2022-09-30 11:38:00 | 子ども/学校

旭川報告書

 ~「他山の石」として~

 

 ☆初めに☆

昨年3月に旭川市の公園で凍死体となって見つかった広瀬爽彩(さあや)さんの、第三者委員会による調査報告書が、10日前に出されました。事件への「違法」という見出しや、調査結果に「遺族側は強く反発」(いずれも9,21付朝日新聞)という記事を見て、いささか不安な気持ちで読みました。確かに「自殺といじめの因果関係は明確でない部分がある」と、報告にはあります。遺族の心は乱されたはずです。しかし報告書は、爽彩さんの自殺が醜悪でひどいいじめの結果だ、としか読めませんでした。そして、170頁に及ぶ報告書全文を読んだ私の印象は、この報告書が今後のいじめ事件の指針になるべきではないか、というものでした。一刻も早く報告書について書かないといけないと思い、予定より早くの発行となりました。

 

 1 前提

 一般読者は読み流したのではないか、と思えるニュースの部分がある。21年に旭川市は「市総合教育会議」が、事件を「重大事態として調査を市教委に求める」とある。自治体における「総合教育会議」とは、2011年の大津いじめ事件を契機に、全国一斉に設置の動きとなった。「総合教育会議」に限り、教育委員会に自治体の長が介入できる。さかのぼるが、戦争の反省とともに、国や行政に左右されない機関として教育委員会は設立された。しかし、とりわけいじめ事態に対し、教育委員会が機能していないと、当時、大津の越市長は積極的介入をはかった。ちなみに、千葉県柏市でも現在、市長が招集している。

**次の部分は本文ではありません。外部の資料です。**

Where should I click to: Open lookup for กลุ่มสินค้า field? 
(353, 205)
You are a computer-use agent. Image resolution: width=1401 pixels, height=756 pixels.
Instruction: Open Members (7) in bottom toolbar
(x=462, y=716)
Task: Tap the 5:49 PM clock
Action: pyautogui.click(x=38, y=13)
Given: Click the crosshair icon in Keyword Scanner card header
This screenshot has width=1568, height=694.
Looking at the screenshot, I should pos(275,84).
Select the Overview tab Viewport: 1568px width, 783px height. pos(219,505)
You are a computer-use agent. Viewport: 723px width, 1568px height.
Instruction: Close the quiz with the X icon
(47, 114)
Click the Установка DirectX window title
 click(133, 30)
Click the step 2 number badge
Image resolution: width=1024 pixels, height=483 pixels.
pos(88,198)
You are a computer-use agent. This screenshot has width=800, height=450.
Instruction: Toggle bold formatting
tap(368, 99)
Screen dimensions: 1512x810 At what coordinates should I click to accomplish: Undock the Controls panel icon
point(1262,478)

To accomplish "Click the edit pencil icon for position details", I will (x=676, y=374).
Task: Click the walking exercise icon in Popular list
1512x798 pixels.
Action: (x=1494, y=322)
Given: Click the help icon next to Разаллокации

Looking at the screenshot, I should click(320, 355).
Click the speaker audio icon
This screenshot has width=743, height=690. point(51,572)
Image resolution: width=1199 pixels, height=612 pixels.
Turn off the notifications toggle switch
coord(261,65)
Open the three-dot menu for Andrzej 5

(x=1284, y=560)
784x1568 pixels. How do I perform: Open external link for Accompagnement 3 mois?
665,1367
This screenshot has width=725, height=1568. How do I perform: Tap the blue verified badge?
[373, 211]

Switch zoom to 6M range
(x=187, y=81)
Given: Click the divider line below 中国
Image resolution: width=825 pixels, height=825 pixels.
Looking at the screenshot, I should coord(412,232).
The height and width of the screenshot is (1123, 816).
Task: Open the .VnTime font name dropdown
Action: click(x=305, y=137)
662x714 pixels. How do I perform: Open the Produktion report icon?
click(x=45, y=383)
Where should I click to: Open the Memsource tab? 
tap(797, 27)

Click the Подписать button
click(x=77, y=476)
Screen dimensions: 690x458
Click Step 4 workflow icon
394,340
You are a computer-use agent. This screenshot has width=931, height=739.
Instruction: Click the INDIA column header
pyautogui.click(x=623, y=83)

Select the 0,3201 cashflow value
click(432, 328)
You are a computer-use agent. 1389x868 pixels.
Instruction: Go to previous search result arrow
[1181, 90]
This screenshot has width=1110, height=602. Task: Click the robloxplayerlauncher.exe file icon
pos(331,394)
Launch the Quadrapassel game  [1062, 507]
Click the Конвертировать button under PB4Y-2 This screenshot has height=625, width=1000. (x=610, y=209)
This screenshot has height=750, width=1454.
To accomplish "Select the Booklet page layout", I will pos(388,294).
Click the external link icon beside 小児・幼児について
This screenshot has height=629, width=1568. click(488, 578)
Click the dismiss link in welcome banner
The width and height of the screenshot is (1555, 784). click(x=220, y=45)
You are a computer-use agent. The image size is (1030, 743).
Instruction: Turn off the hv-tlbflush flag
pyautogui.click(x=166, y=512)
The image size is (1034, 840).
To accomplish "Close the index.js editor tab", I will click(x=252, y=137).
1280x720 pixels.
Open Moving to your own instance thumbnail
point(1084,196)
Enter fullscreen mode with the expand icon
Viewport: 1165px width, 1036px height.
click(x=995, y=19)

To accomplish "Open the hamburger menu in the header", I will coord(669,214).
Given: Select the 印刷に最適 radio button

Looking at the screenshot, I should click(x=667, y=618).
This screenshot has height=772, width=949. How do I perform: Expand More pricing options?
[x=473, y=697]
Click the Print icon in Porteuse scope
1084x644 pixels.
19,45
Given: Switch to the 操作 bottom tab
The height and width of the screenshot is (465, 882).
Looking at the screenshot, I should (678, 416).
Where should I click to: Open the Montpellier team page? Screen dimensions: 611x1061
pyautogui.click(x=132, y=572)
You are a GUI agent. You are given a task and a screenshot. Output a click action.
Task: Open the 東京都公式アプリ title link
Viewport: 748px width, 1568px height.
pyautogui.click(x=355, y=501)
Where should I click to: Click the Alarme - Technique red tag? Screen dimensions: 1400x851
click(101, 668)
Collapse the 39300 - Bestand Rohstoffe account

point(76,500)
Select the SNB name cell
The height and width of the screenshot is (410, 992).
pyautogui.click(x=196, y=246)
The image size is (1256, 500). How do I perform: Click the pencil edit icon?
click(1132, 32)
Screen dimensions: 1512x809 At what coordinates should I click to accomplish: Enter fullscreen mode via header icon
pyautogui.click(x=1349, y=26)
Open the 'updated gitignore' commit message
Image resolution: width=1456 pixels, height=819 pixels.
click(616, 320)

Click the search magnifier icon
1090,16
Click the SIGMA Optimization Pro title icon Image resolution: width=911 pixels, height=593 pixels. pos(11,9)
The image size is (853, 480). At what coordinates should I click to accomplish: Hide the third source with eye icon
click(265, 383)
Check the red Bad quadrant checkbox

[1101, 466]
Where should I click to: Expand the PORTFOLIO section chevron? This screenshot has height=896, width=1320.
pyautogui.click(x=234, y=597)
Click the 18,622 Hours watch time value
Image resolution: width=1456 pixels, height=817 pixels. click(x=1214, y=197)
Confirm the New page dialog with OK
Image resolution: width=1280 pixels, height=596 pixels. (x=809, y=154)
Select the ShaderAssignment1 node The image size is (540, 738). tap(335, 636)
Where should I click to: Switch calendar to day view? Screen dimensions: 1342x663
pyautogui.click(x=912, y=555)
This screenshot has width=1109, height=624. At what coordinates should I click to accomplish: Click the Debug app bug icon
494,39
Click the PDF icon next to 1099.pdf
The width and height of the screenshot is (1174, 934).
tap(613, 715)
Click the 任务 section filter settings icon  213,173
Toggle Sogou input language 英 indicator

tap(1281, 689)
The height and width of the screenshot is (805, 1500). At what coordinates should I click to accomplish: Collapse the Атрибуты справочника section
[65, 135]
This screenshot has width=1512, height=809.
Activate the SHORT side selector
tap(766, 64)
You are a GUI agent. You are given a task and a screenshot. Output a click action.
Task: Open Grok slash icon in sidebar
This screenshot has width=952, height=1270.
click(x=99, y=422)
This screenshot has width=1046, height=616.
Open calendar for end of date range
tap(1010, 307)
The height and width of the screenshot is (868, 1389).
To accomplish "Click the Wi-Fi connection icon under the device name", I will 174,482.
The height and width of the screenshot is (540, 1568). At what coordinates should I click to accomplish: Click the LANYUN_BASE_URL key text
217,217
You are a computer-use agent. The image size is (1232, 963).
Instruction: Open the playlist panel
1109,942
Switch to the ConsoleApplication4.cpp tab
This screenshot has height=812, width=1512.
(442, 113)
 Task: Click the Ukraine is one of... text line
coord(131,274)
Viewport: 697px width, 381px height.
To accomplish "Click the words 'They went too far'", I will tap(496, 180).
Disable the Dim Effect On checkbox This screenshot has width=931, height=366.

 報告書最初の「Ⅰいじめの重大事態の調査等の概要」、11頁の部分。

〈子どもが学校生活において他者と交流していく中で、互いの言動によって一定の心身の苦痛を感じることはある意味で当然というべきである。それは子どもの社会生活の中で避けられないものであり、成長の糧となるものでもある〉(以下〈 〉部分は報告書からの引用)

これは重要な指摘である。また繰り返すが、いま社会で安直に語られ大きなうねりとなっている「みんな友達」は、私たちの間に新たな窮屈をもたらすものとなっている。子どもが「みんな友達」となるには大変な道のりがある。そのことを報告書は明言している。これを読んで、この報告書は信頼出来るものだと思えた。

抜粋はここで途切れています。